Our entry point to the new saga is Landon Kirby (Aria Shahghasemi), a seeming mortal who accompanies his werewolf foster brother Raphael (Peyton Alex Smith) to Salvatore to fill Alaric in on the new student’s background before having his own memory wiped by friendly vampire MG (Quincy Fouse)–or so Alaric plans. Landon, coincidentally enough, also had a brief exchange of sparks with Hope in an episode of The Originals, but a pilot needs a Big Twist, and no sooner have Hope and Landon exchanged a kiss, when it becomes clear that there’s more to him than an innocent bystander. He may even be the season’s Big Bad, although there are likely more twists to come.
Apart from the last minute or so, in which Landon may or may not be responsible for the deaths of an entire busload of civilians, Legacies sets itself up as a breezy, relatively light entry in the Vampire canon, with more attention to crushes and teen betrayals than to ancient curses. Davis is an old hand at this, and Russell has a season of The Originals under her belt. It’s too soon to make a call on Shahghasemi, whose Landon was only required to be charming and sensitive in the pilot. Plec balances the character introductions and exposition with ease, and pilot director Chris Grismer, another longtime franchise hand, makes good use of the CG budget of the pilot (although even pilot CG couldn’t make the episode’s werewolves look more than rudimentary).
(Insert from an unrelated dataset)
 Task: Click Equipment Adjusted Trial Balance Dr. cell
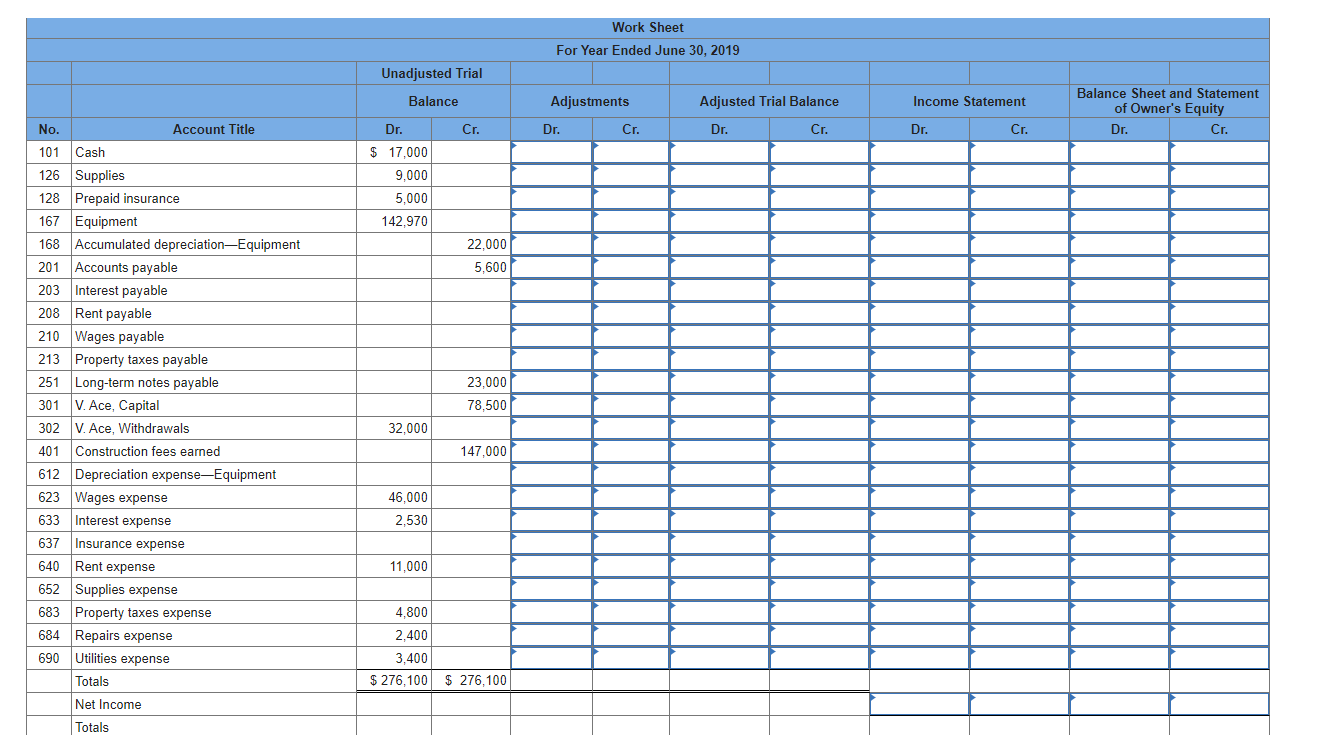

Legacies is the most polished and promising of CW’s new fall shows, as All American has already switched showrunners (this week’s episode, the first under the new regime, seemed to be attempting a more gritty feel than the glossier pilot), and Charmed has so far failed to impress. The question is whether a 9-year old franchise still has drawing power for the youth-oriented CW crowd, although a Vampire Diaries connection seems positively spry compared to the Will & Grace and Murphy Brown reboots that share its timeslot. Plec has been a reliable spinner of supernatural romance since Vampire began, and Legacies should give her a platform to keep plying her trade.